## Assigned task
Excluding pictures, retype the line with "Viewport: 820px width, 390px height." and each line that follows it to the end of the data below, word for word.

(Extracted records)
__________
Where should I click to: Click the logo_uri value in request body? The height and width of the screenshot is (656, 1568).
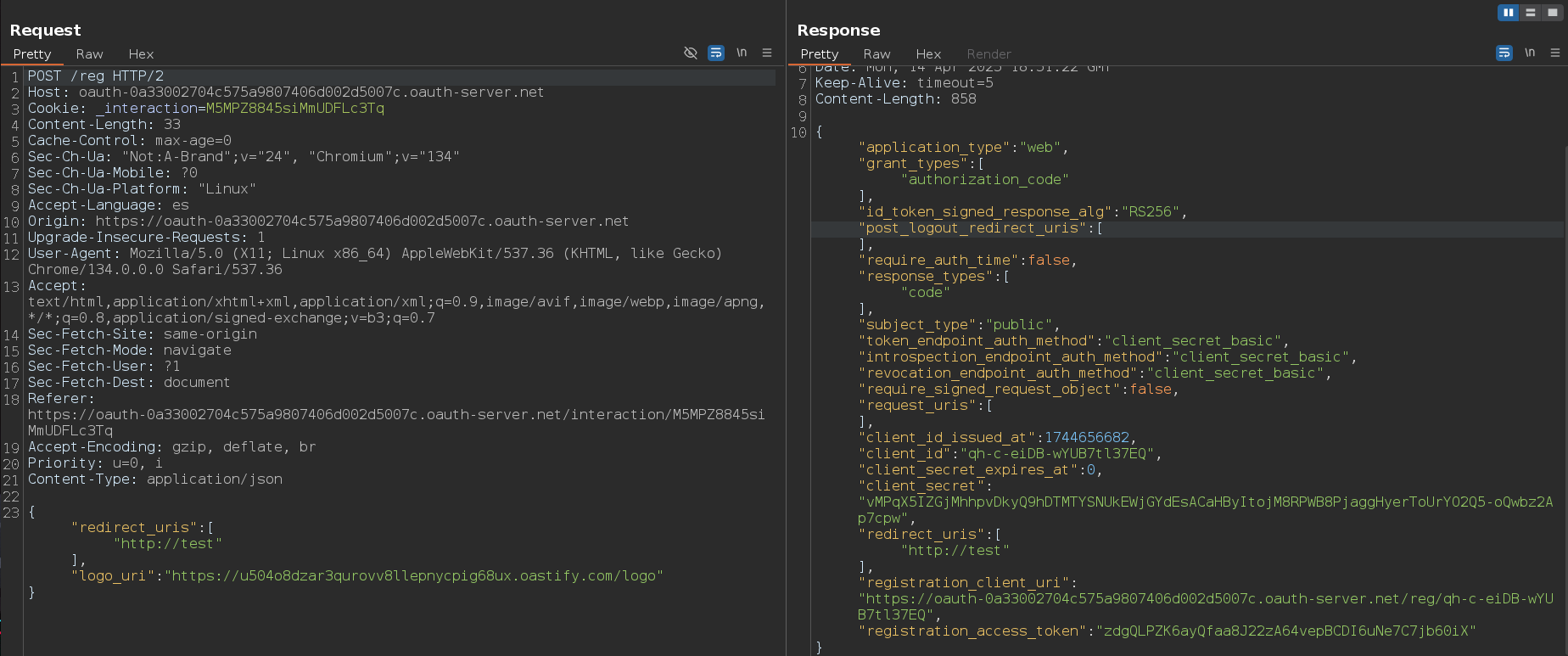[x=414, y=576]
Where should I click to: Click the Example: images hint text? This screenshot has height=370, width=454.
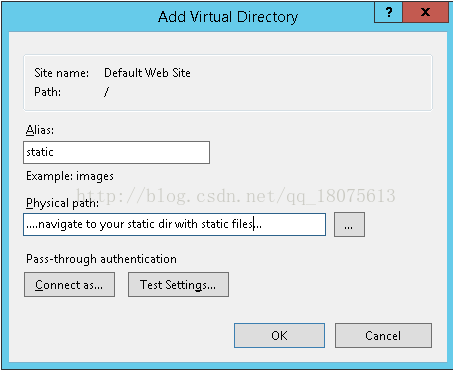coord(70,176)
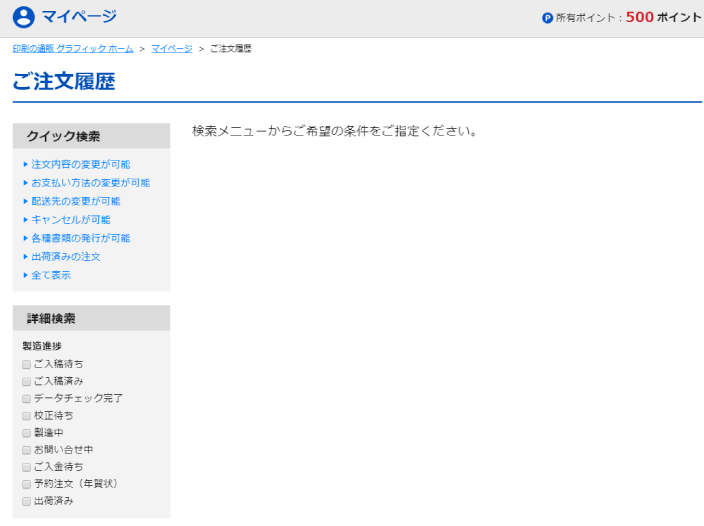Screen dimensions: 704x526
Task: Check the 出荷済み status checkbox
Action: pyautogui.click(x=27, y=501)
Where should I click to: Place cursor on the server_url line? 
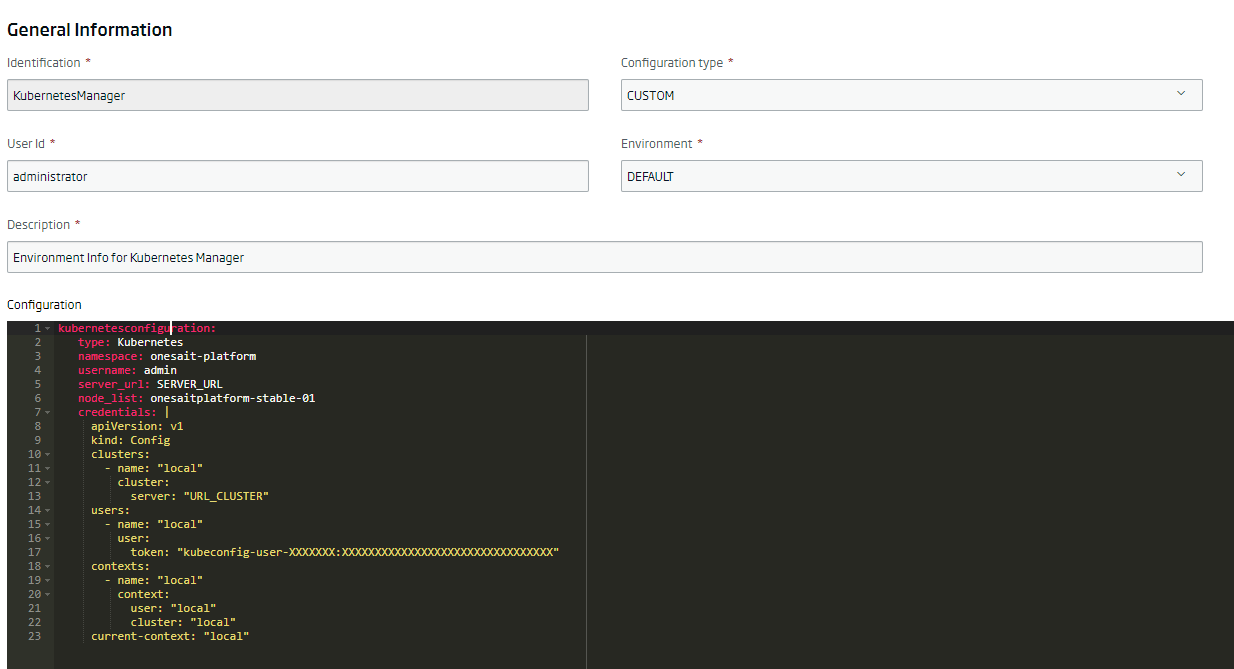(x=160, y=383)
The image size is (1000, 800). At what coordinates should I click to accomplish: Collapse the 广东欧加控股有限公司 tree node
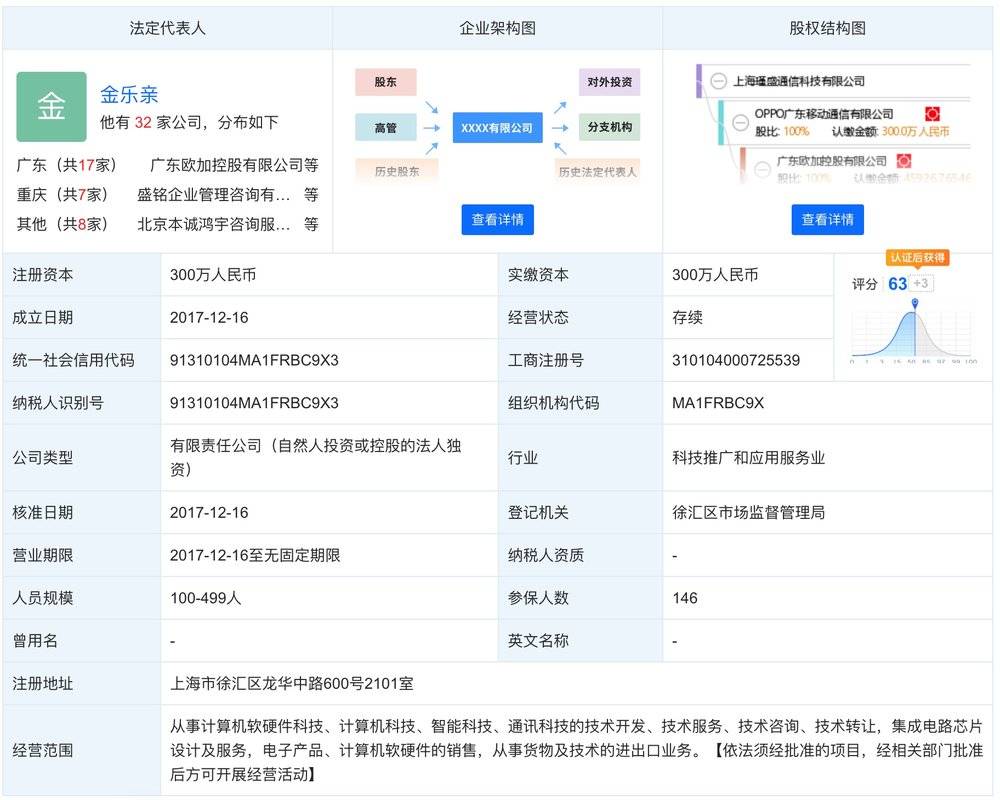pyautogui.click(x=762, y=168)
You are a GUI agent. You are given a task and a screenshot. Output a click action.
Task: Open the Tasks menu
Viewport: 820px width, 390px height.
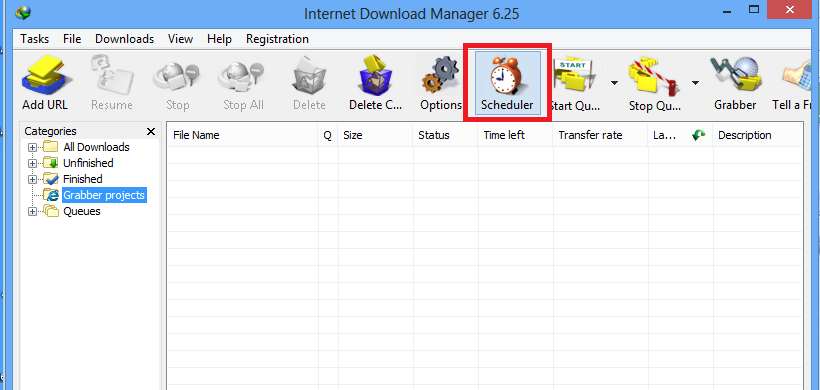point(35,39)
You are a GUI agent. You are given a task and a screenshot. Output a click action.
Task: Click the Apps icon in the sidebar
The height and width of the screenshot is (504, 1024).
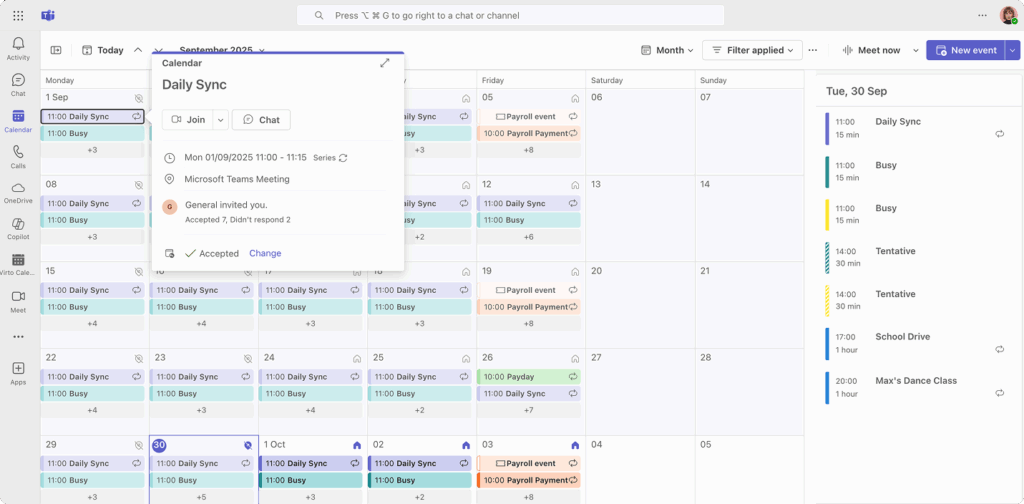(18, 373)
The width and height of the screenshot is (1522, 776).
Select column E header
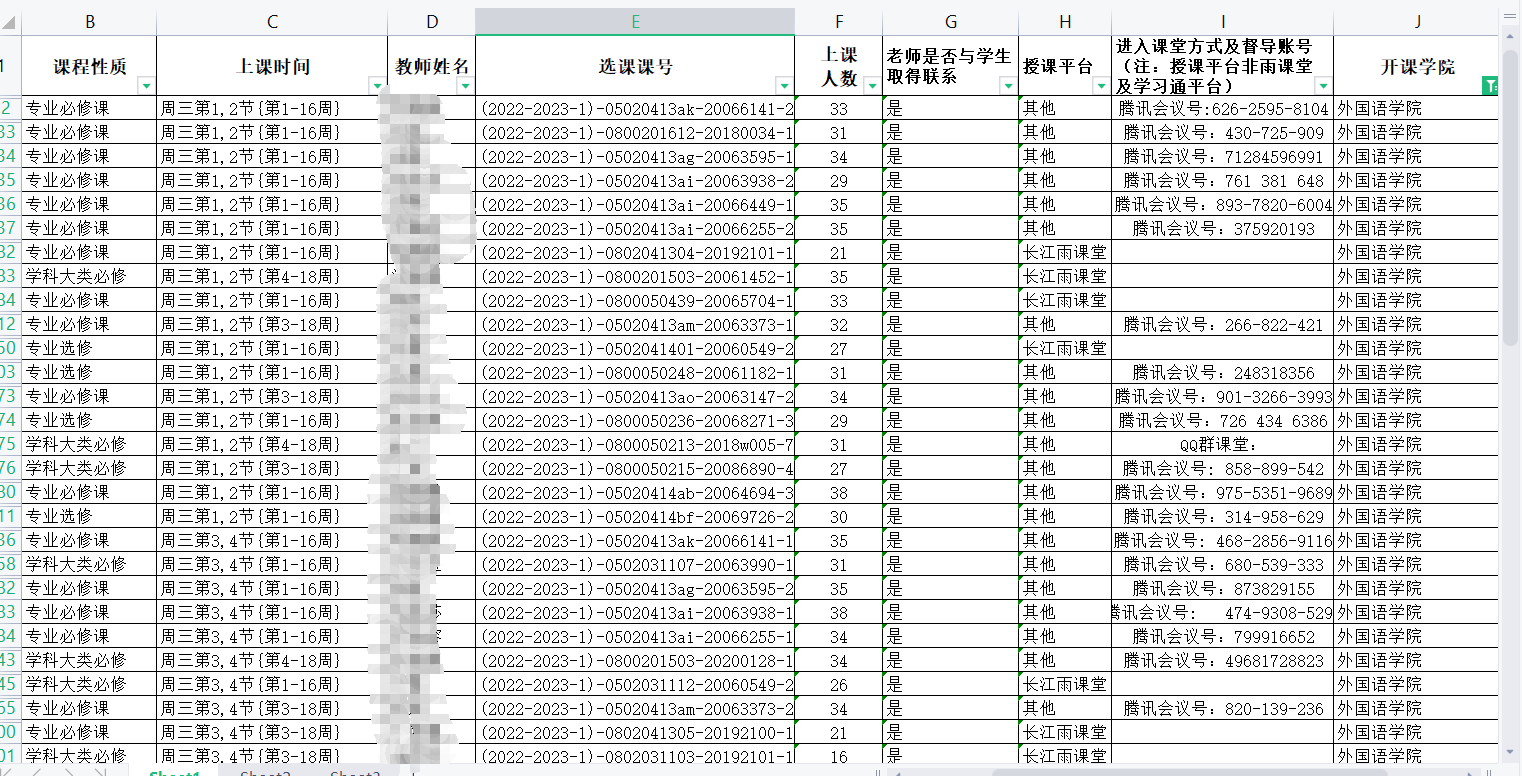[635, 22]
__________
## Response area
Viewport: 820px width, 390px height.
point(35,39)
You are a GUI agent. You are given a task and a screenshot. Output a click action.
Task: Click the Apps icon in the sidebar
The height and width of the screenshot is (504, 1024).
(18, 373)
The width and height of the screenshot is (1522, 776).
Select column E header
[635, 22]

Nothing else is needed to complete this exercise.